Over the years I’ve found that children tend to be less picky at meal times if they are involved in the process of getting food on the table. For a long time I thought that meant letting them help prepare meals (and it still does), but like Together CountsTM often mentions, the process really begins at the planning stage. Kids love to feel valued and important, and getting them involved with meal planning and shopping is a great way to teach good habits as well as give them part ownership of mealtime.
5 simple ways to get your kids involved in meal planning.
1. Set 15 Favorite Meals
Before you start shopping, sit down with your kids and ask them what they love to eat! Making a list of your family’s favorite meals is a great way to get everyone involved in the planning, shopping, prepping and most importantly eating!
Make your meal plan using the meals your family loves as a resource. Many kids will be happy to try new foods if they know they are getting their favorite dishes the next night. Also, don’t forget about the sides! Ask your kids what vegetables and sides they want and remember to incorporate familiar sides when serving new main dishes or vice versa.
2. Let Them Plan
Using the meal list you created with your family, help your kids plan the menu for the week. Encourage them to make smart choices and incorporate fruits and vegetables in every meal. When I first let my kids plan dinner for a week we did eat more grilled cheese and macaroni than I preferred, but they were so proud of themselves that it was worth it! It didn’t take long before they were creating more nutritious meal plans and even cooking some of the simpler dishes on their own.
(see also Menu Planning Makes Family Dinners Easier)
3. Give Them Store Circulars
When children are toddlers give them the circular and have them circle or color their favorite foods. This is a great way to see what they really like (or think they like). As they get older show them how to use the store circular to find the best deals at the grocery store. Use the circular as a tool for learning about price per ounce, coupon match-ups and loss leaders. Help them identify good, bad and great deals in the circular and use that information to help make a shopping list.
4. Let Them Clip Coupons
If you don’t have time to clip them, let your kids do it for you! Not only does this help them with their cutting skills, it teaches them at an early age that coupons are a great way to save money at the grocery store.

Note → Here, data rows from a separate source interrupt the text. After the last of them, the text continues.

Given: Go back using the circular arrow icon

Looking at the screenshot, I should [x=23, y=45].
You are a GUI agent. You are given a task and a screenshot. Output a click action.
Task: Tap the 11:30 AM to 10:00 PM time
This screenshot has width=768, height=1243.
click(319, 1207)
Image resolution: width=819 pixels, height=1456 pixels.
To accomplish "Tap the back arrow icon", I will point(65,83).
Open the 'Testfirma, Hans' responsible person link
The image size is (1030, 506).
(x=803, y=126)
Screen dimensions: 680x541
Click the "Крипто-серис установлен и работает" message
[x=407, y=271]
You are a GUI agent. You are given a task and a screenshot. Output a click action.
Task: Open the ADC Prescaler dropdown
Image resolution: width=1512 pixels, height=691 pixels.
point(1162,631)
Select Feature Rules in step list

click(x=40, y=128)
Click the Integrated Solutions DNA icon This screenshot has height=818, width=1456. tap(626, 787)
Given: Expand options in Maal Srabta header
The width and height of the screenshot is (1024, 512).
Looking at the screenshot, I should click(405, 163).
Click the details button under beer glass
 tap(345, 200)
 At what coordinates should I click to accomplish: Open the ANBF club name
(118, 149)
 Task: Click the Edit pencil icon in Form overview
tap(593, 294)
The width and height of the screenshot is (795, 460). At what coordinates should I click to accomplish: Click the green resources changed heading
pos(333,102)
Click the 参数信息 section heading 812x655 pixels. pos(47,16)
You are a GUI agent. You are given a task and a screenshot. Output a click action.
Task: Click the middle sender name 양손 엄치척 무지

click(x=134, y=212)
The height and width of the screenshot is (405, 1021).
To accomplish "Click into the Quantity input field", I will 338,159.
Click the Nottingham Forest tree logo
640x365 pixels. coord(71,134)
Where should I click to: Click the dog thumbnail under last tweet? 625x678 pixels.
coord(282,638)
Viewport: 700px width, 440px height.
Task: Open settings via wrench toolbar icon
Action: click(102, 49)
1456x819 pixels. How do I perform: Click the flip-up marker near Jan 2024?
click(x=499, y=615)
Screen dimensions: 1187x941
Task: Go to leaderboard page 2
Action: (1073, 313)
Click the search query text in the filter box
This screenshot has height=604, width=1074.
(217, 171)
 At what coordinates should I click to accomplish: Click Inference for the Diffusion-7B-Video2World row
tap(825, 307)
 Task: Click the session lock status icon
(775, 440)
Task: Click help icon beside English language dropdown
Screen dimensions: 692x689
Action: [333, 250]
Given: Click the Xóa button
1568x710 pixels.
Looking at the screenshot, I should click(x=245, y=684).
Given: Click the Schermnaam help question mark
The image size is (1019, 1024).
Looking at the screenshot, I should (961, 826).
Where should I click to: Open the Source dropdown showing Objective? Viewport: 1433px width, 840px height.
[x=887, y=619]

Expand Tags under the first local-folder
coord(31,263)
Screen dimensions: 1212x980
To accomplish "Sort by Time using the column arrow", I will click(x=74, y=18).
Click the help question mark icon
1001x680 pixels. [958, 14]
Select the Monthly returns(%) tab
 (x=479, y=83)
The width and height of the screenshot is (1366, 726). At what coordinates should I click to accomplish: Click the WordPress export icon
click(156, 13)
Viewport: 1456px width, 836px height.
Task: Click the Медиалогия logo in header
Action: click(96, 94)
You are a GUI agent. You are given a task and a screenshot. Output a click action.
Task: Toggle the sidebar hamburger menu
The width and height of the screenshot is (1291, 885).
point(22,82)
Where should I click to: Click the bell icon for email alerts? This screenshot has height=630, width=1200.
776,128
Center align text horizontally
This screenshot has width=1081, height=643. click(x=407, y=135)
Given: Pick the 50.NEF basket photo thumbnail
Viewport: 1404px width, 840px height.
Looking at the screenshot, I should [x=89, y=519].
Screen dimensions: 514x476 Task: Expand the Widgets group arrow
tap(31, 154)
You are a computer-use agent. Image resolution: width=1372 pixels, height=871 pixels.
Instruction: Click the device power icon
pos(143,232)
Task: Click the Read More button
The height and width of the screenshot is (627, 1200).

Have an older child keep track of how much money is saved every week at the store using coupons. If finances allow, use the money saved using coupons towards a family gift or vacation. The kids can help keep track of the savings and feel like they are helping save for vacation or a fun family activity.
While shopping let your child be in charge of the list. Let them cross off items once they are in the cart and find coupons that match with items you are purchasing. This can be great accountability if you tend to stray from the list. Most children get so excited about being the “list-crosser-offer” that they won’t let you put something in the cart that isn’t on the list!
It is usually harder to do anything with the kids, especially if you are used to doing it yourself. But, teaching kids great habits by letting them plan and shop with you when they are young goes a long way towards raising budget conscious and healthy young adults.
Toni is the founder of TheHappyHousewife.com a website dedicated to helping others live well on less. When she isn’t helping others become better family managers, she loves spending time with her family, homeschooling her kids, and exercising.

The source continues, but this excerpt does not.